Longtemps je me suis couché de bonne heure.
C'est ce qui m'a permis de lire Proust en commençant par le début. 😜
C'est ce qui m'a permis de lire Proust en commençant par le début. 😜
J'ai fini il y a deux jours "Un amour de Swann", partie centrale de Du côté de chez Swann. Le clan des Verdurin est vraiment détestable mais permet d'introduire de nouveaux personnages assez intéressants dont Madame Verdurin évidemment. La relation de Swann avec Odette de Crécy, femme aux moeurs légères, cocotte, cruche est au centre de cette partie. Proust dépeind à merveille le sentiment amoureux et les affres de la jalousie. Le personnage de Swann, très cultivé permet d'introduire un rapport important à l'art, chose évidemment délectable. Swann est un personnage qui agace et touche en même temps. Lui-même ne comprend pas avec le recul ce qu'il a trouvé à Odette et le mal qu'il s'est infligé à cause de cet amour.
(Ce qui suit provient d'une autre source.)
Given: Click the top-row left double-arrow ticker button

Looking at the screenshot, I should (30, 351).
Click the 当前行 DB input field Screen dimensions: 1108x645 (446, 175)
Je ne sais plus où j'avais lu cette question, peut être même était-ce sur ce forum. Cependant, je ne me souviens plus de la réponse, qui avait été (à l'époque) bien trop compliquée pour moi. C'est pour cela que je la réitère ici, en espérant que certains puissent me répondre. Voila, Proust entend refaire un monde dans son oeuvre. Cependant, il omet (peut être et même surement volontairement) la question de la religion. Savez-vous pourquoi il n'y a pas de Dieu dans son oeuvre?
Il faudrait le lui demander, mais il est mort !
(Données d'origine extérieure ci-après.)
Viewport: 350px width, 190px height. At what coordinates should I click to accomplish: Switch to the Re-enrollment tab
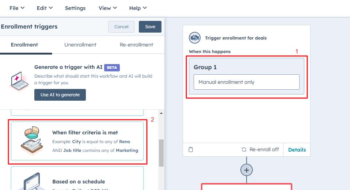tap(136, 45)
Réponse en forme de Lapalissade : il n'en parle pas parce que cela ne l'intéresse pas.
Proust n'est ni Mauriac ni Bernanos. A chacun sa spiritualité.
Réponse en forme de Lapalissade : il n'en parle pas parce que cela ne l'intéresse pas.
Proust n'est ni Mauriac ni Bernanos. A chacun sa spiritualité.
J'ai beau y réfléchir, je ne vois pas vraiment de réponse…
Je n'ai pas de réponse, mais si tu as une BU à portée de main, ce titre pourrait t'éclairer : Stéphane Chaudier, Proust et le langage religieux : La cathédrale profane, Honoré Champion, 2004.
Le présent ouvrage se consacre à l'analyse du langage de la religion. Emprunts à la Bible, à la théologie catholique, clichés littéraires, fragments de discours historiques, sociologiques ou ethnologiques, tous ces matériaux ayant le religieux pour objet forment un ensemble discursif dont la cohérence déroutante demande à être appréhendée par une métaphore oxymorique : la cathédrale profane. Détournés de leur fonction première, ces discours religieux sont en effet assumés ou pervertis par l'énonciation profane de la cathédrale proustienne. D'inspiration stylistique, cet ouvrage propose une lecture de l'ensemble de l'œuvre de Proust. Ses thèmes principaux l'art, l'amour, l'inversion, la mondanité - tirent un nouvel éclairage de l'étude des discours paradoxalement religieux qui les commente.